### [EXCERPT]
+---+

Pages build times have gone from 20 mins to 35+ mins
Last week we started seeing our pages build step time increase by about 15 minutes with no code changes to warrant such a jump. This results in the project exceeding the Cloudflare Pages build time limit and failing. I've run tests locally, in Vercel, and Jenkins as a comparison to validate that claim.
Vercel Production build time: 24:38
Local Production build time: 22:12
Jenkins production build time: 21:28
Kind of at a loss here as we are unsure of how to resolve this issue. This is becoming very worrisome for my team and I as we have been unable to deploy through Cloudflare Pages for a week now.
118 Replies
Are you using build caching on your pages project?

+---+

### [DATA FOR THIS TASK]
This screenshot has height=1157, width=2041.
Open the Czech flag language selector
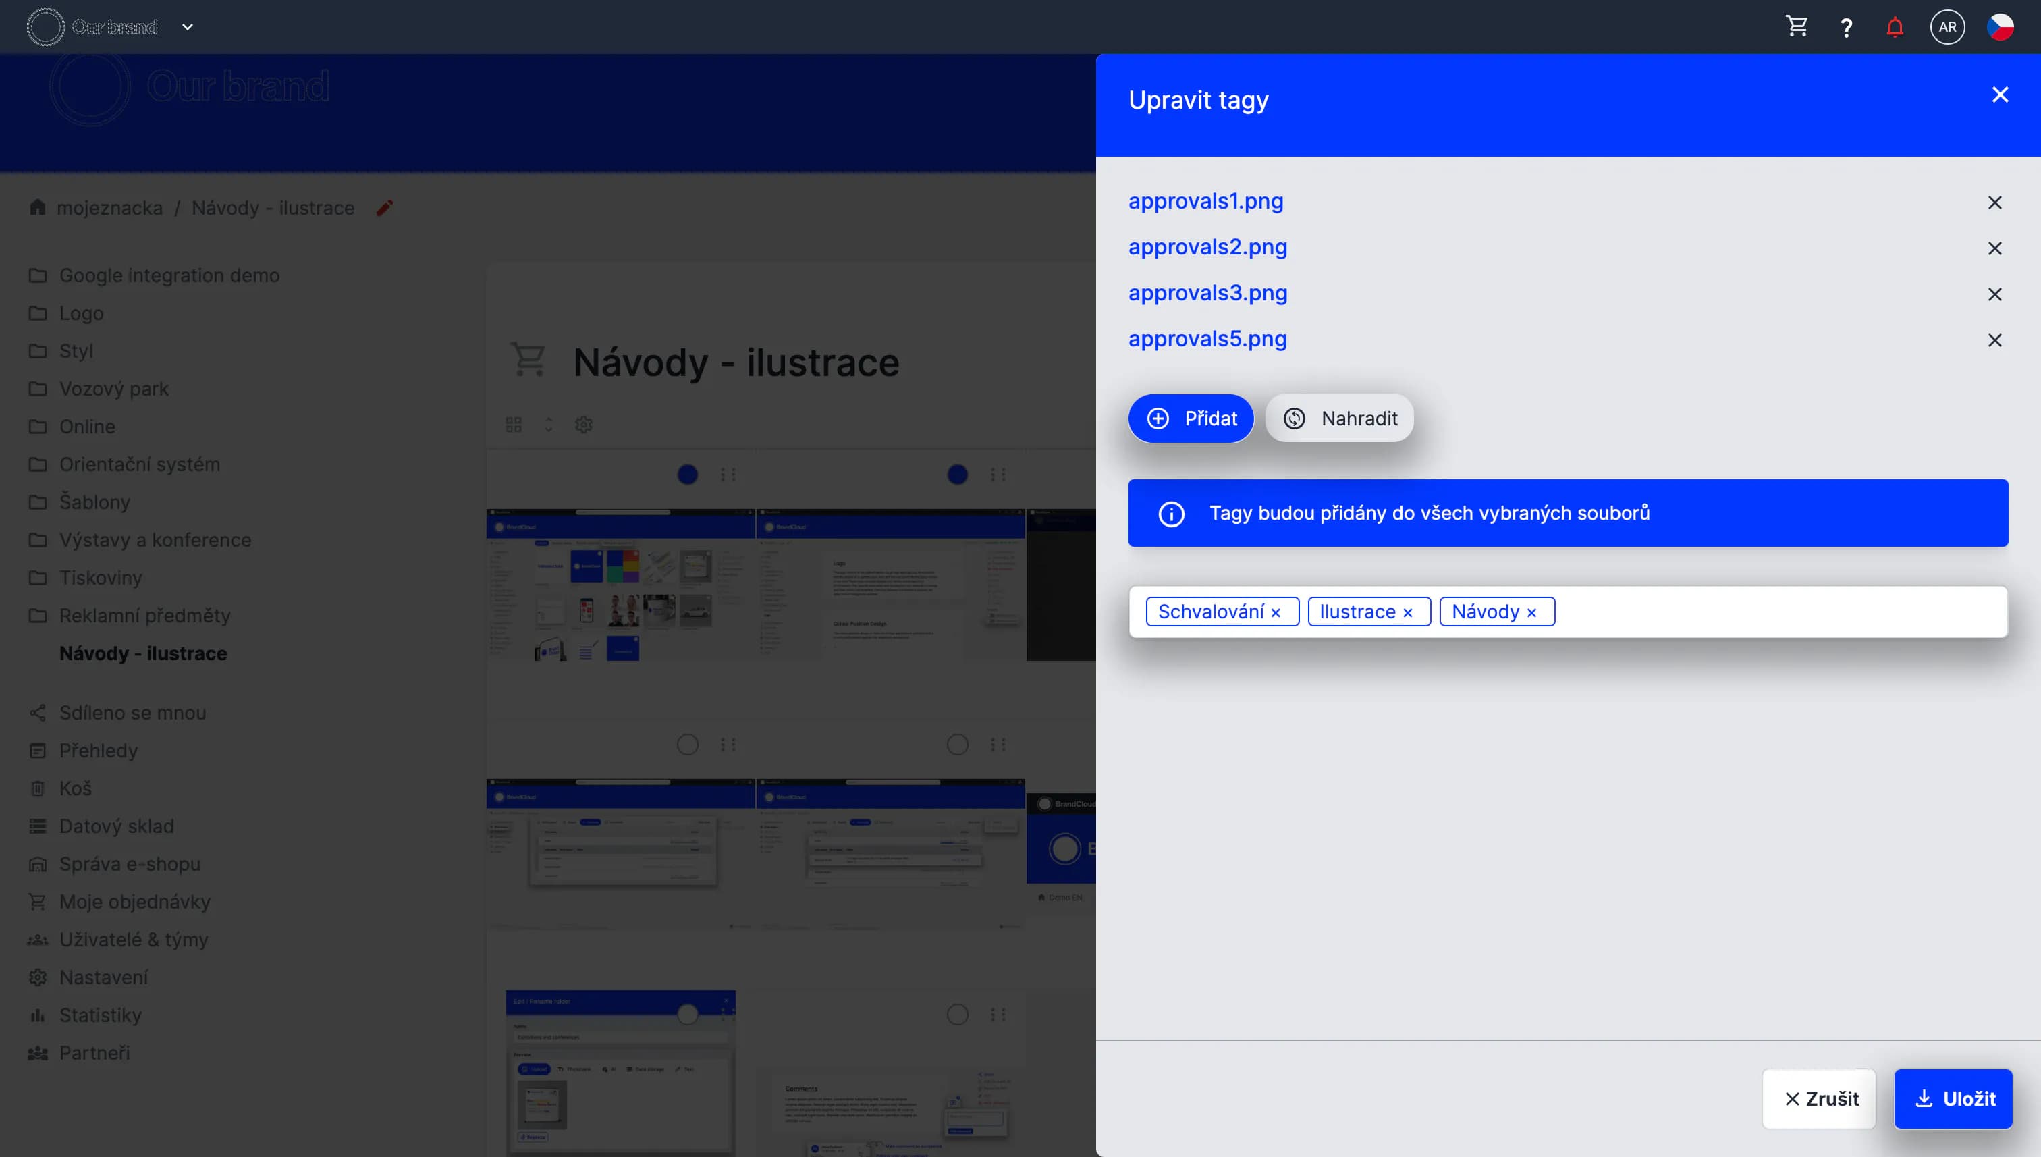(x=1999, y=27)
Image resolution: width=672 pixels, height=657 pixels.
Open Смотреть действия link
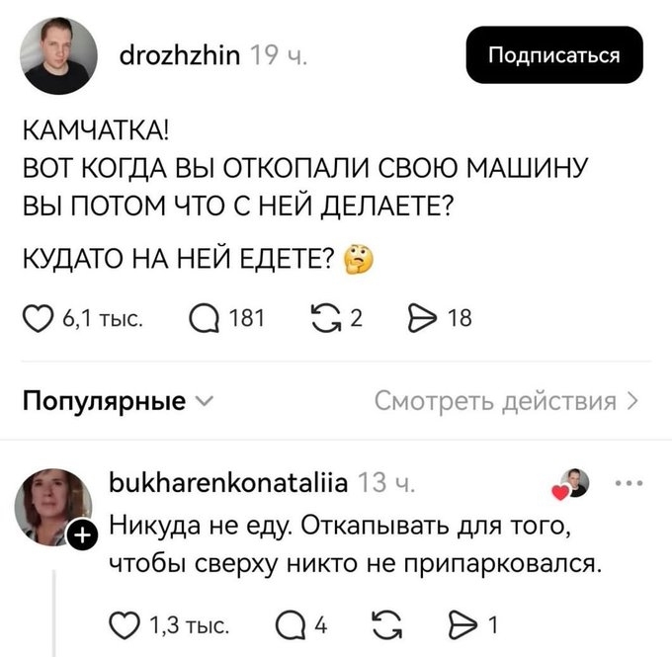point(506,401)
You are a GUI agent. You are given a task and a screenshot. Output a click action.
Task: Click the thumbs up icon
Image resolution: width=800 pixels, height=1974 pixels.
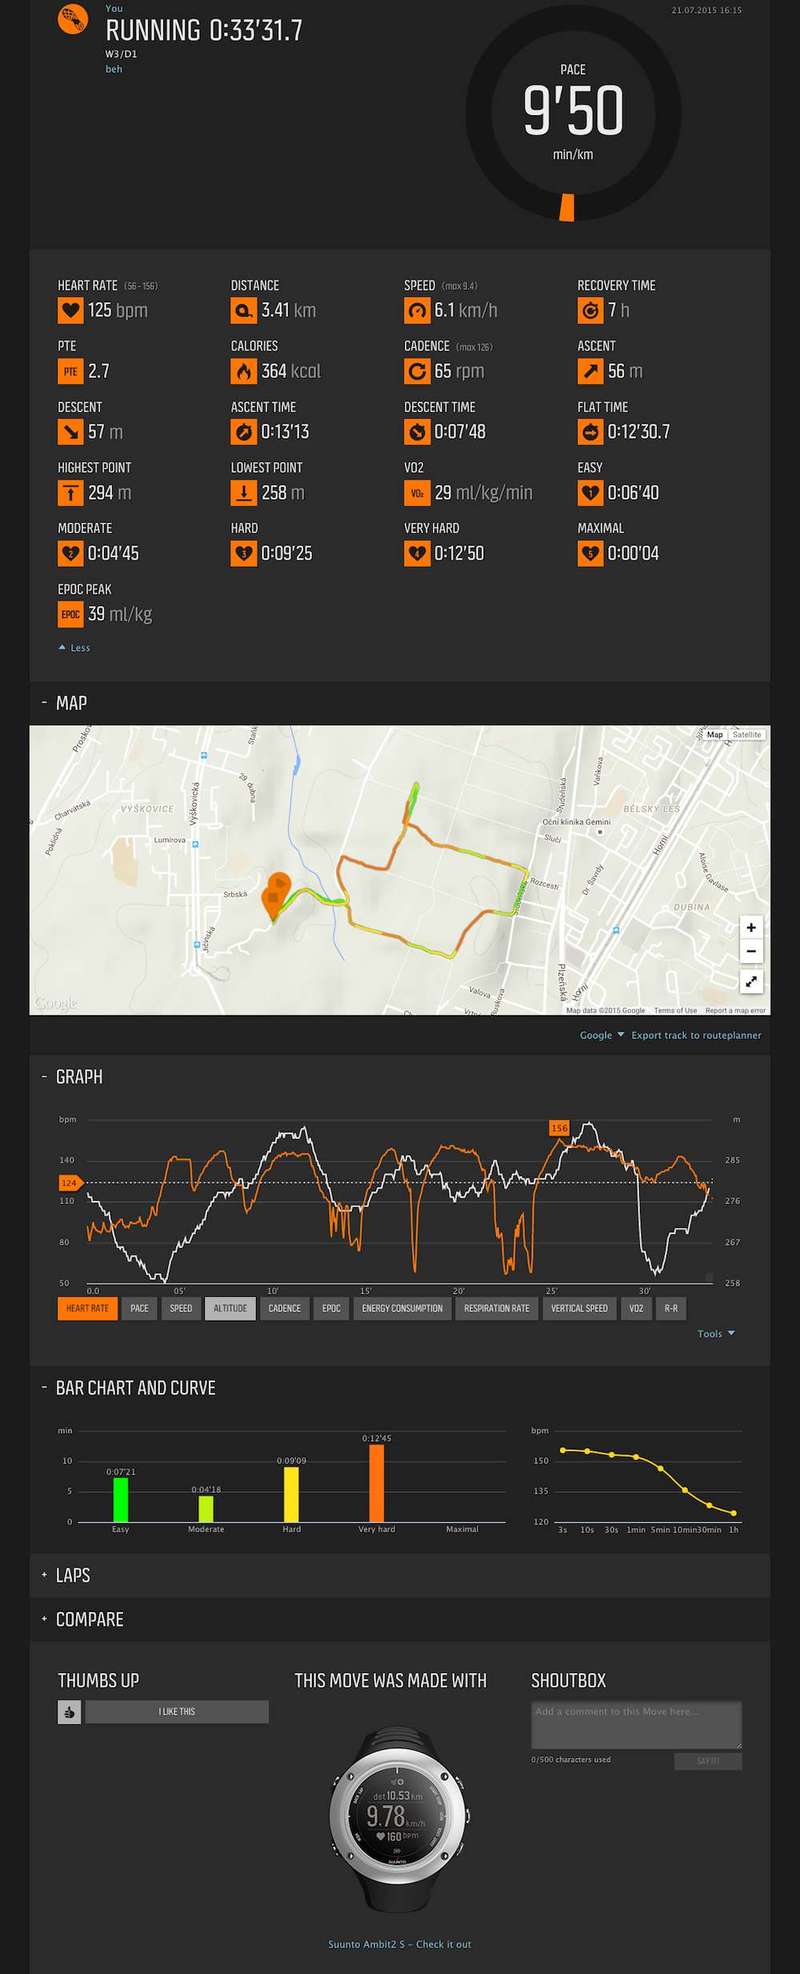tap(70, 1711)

+---+

### [REQUIRED TASK 1]
Answer these questions using the thread about Pages build times:
(a) What production build time did the Vercel test record?
(b) By roughly how many minutes did the build step time increase?
(c) For how long has the team been unable to deploy through Cloudflare Pages?
### [REQUIRED TASK 2]
Copy the entries verbatim from the line containing "Image resolution: width=672" through the end of the entries, with both ends included. Leave the pictures out.

### [CORRECT ANSWER 1]
(a) 24:38
(b) About 15 minutes
(c) A week

### [CORRECT ANSWER 2]
Image resolution: width=672 pixels, height=657 pixels.
Open Смотреть действия link
point(506,401)
You are a GUI agent. You are given a task and a screenshot. Output a click action.
Task: Click the thumbs up icon
Image resolution: width=800 pixels, height=1974 pixels.
tap(70, 1711)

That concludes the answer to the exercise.